La legge sulla privacy non più come ulteriore incombenza, ma come opportunità di crescita e di investimento per il futuro. Sono queste le tesi di Valentina Frediani, avvocato e consulente legale in diritto informatico, contrattualistica informatica e privacy.
Le realtà aziendali e quelle degli enti locali ad oggi costituiscono lo scenario più tipico in cui lo stimolo alla protezione del dato aziendale è carente. Il parere dell’Avvocato Frediani va pertanto controcorrente, visto che spesso il rispetto delle leggi sulla privacy viene visto come un’attenzione pedante e una problematica difficile da gestire in ambito lavorativo.
Secondo l’autorità garante, la fornitura di materiale informatico ai dipendenti, dal pc al software, dalla rete locale al collegamento ad Internet, deve essere sempre accompagnata da una serie di
norme che regolino il rapporto tra utenti e informatica.
In particolare, il regolamento specifica già che la posta elettronica è uno strumento aziendale.
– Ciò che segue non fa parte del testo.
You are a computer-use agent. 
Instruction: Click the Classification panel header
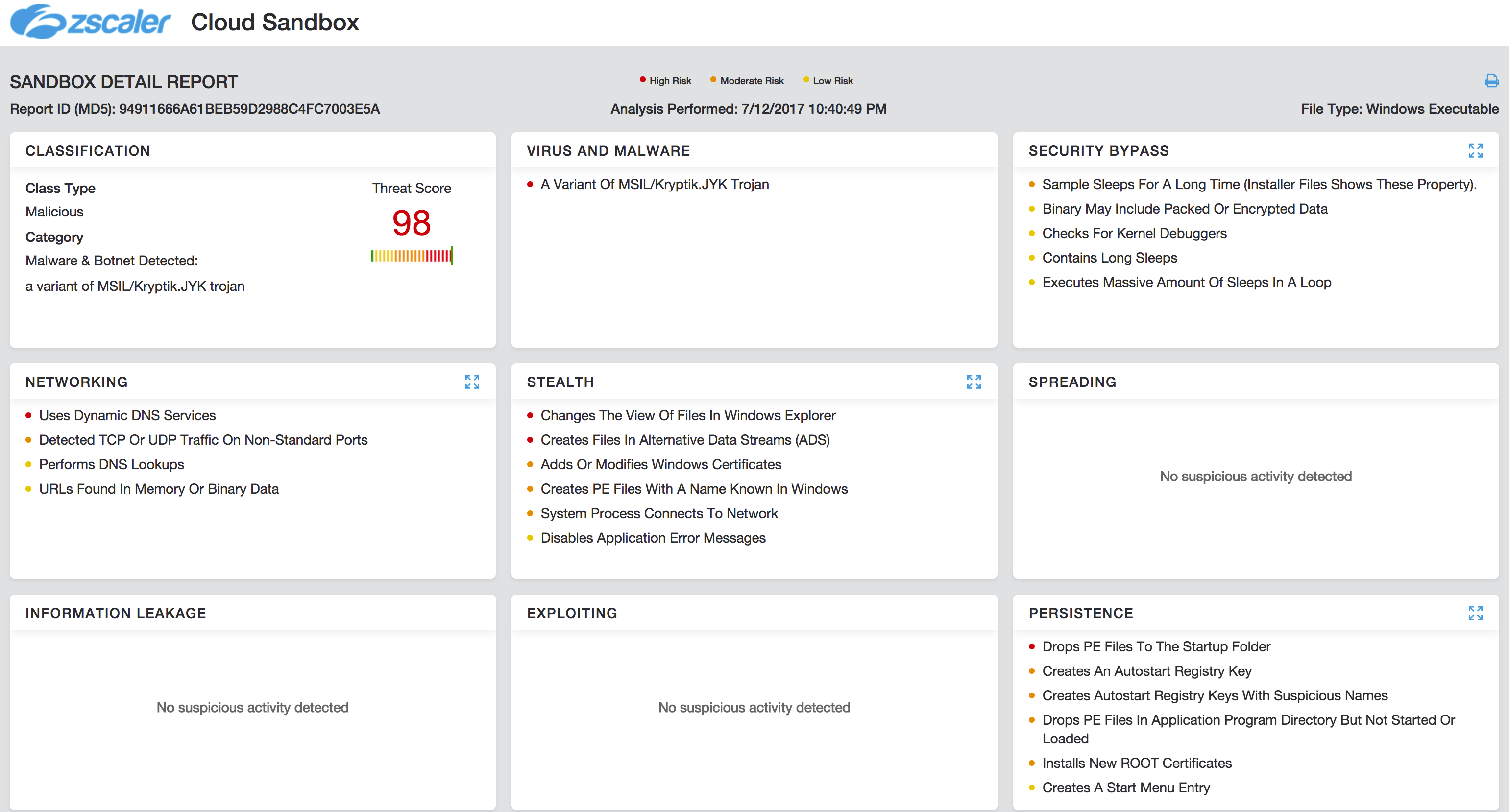[x=88, y=151]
Sono perciò esclusi utilizzi per fini personali (anche solo per l’iscrizione ai social network o ad altre comunità in rete). Qualora il datore di lavoro abbia dato l’autorizzazione all’uso promiscuo, sarà cura dello stesso integrare il regolamento con le dovute specifiche sulla privacy.
Anche nel caso del resto della strumentazione informatica, una serie di norme ad hoc, risolvono la maggior parte delle problematiche relative alla possibilità o meno di controllo da parte del datore di lavoro. Sempre secondo il garante, infatti l’azienda deve chiarire da principio se è contemplato un uso personale del pc. Stesso dicasi per la navigazione su Internet.
«Secondo la mia esperienza – osserva l’avvocato – quando arriva il regolamento, immediatamente cambiano gli usi all’interno dell’azienda. E una circolare non è sufficiente ci vuole per forza il regolamento». Così come è necessaria la formazione per i dipendenti che non devono assumere comportamenti a rischio pena la perdita del posto di lavoro.